• _INSTRUCTIONS FOR THE TASK_
Repeat the records from the line with "Click the delete strategy trash icon" up to and including the line with "coord(989,99)", substituting "Data Inputs" for "Data Sources" and leaving everything else unchanged.

• _WORKING DATA_
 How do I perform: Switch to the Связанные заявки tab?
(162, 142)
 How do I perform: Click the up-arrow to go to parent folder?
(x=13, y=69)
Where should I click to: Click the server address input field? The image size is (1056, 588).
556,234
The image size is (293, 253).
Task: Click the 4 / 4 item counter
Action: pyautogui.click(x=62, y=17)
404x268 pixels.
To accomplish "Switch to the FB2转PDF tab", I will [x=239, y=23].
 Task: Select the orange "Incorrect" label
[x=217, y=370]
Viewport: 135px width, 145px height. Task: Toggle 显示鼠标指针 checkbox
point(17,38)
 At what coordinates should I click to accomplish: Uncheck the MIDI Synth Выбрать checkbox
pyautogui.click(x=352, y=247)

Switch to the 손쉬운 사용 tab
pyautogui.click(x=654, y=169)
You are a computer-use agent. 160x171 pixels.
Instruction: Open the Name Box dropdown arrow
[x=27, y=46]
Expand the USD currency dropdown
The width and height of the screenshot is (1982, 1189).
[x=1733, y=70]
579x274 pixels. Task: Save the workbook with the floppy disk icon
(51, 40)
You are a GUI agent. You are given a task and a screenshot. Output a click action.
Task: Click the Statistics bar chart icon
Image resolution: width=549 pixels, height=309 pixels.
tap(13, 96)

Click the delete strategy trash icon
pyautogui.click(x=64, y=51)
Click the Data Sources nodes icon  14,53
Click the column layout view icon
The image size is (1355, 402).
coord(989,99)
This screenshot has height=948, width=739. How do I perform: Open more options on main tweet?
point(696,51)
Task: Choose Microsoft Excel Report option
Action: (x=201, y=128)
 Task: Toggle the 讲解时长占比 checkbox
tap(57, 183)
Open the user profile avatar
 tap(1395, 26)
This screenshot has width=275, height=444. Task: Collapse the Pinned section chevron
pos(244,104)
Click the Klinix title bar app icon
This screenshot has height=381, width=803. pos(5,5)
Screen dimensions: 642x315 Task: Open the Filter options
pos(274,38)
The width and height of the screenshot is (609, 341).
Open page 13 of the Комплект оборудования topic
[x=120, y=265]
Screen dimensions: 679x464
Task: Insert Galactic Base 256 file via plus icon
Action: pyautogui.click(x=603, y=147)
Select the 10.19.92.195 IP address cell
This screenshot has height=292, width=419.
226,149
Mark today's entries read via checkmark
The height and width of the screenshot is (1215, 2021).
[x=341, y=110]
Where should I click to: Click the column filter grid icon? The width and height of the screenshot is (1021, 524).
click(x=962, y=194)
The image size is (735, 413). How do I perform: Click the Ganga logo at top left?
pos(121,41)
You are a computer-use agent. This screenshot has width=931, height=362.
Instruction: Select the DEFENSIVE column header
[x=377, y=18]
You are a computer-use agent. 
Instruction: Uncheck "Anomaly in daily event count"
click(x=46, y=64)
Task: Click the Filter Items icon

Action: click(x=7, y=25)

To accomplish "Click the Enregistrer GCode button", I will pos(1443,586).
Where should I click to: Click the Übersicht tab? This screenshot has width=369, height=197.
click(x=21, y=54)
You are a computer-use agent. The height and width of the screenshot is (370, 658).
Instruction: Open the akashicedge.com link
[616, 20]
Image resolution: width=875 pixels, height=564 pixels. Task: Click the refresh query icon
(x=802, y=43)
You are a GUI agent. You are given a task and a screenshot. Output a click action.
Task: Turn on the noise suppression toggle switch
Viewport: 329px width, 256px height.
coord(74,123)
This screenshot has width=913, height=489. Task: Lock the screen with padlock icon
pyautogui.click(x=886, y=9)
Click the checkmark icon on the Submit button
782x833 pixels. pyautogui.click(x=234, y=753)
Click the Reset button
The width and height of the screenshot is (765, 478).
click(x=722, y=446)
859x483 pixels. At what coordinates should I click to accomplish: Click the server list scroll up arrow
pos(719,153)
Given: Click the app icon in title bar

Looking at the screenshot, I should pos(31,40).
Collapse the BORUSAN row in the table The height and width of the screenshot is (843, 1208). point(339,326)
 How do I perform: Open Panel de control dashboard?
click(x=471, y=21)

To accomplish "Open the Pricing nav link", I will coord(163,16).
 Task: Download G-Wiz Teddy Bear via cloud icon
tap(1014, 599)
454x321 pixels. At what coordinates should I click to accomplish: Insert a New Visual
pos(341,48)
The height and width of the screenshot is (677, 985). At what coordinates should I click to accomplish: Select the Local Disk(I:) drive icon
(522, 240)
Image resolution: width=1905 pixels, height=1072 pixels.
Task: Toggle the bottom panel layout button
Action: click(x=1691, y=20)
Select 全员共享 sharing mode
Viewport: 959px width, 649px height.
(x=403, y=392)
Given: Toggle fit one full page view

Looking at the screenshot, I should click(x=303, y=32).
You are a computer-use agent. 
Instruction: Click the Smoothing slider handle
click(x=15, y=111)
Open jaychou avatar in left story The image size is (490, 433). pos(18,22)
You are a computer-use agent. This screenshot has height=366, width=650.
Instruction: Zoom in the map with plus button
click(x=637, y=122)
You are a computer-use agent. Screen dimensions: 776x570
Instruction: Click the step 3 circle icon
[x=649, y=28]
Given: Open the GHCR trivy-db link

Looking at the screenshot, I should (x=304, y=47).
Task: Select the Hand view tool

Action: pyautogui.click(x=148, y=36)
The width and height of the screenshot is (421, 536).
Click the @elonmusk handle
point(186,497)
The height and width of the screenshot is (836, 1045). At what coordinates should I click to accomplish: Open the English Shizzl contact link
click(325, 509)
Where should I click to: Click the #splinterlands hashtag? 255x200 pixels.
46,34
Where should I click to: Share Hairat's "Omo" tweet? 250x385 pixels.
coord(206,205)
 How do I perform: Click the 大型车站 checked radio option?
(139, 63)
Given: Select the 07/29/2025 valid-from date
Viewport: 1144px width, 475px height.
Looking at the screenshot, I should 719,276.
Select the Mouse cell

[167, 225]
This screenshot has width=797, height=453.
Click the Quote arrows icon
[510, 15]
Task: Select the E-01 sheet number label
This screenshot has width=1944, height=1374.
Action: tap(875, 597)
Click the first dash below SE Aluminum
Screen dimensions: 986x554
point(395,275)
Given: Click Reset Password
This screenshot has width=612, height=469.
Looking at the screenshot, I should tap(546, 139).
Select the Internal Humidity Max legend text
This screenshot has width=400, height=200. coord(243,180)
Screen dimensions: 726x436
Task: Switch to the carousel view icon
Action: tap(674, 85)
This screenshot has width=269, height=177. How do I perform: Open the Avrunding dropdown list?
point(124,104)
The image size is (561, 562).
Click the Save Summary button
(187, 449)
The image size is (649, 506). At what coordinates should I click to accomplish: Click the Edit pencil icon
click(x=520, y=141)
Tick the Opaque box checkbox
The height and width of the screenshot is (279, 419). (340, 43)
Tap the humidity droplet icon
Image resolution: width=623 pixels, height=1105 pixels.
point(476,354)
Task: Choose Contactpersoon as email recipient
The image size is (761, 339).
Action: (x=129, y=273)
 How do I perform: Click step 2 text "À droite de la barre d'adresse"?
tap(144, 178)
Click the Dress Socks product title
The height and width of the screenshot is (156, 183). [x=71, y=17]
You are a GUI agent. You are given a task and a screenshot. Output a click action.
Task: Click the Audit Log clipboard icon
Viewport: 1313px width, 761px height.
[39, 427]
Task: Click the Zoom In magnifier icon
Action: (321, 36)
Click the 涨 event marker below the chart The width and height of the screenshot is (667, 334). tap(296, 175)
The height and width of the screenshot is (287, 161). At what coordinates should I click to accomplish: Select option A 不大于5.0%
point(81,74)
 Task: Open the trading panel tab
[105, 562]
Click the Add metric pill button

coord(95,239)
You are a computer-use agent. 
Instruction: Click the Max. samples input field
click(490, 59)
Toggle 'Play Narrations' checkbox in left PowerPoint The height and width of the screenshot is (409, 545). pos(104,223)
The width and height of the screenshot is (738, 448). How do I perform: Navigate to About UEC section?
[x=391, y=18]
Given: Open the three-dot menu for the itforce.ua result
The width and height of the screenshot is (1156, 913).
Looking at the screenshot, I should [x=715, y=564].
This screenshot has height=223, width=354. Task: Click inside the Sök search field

• _CORRECT OUTPUT_
Click the delete strategy trash icon
pyautogui.click(x=64, y=51)
Click the Data Inputs nodes icon  14,53
Click the column layout view icon
The image size is (1355, 402).
coord(989,99)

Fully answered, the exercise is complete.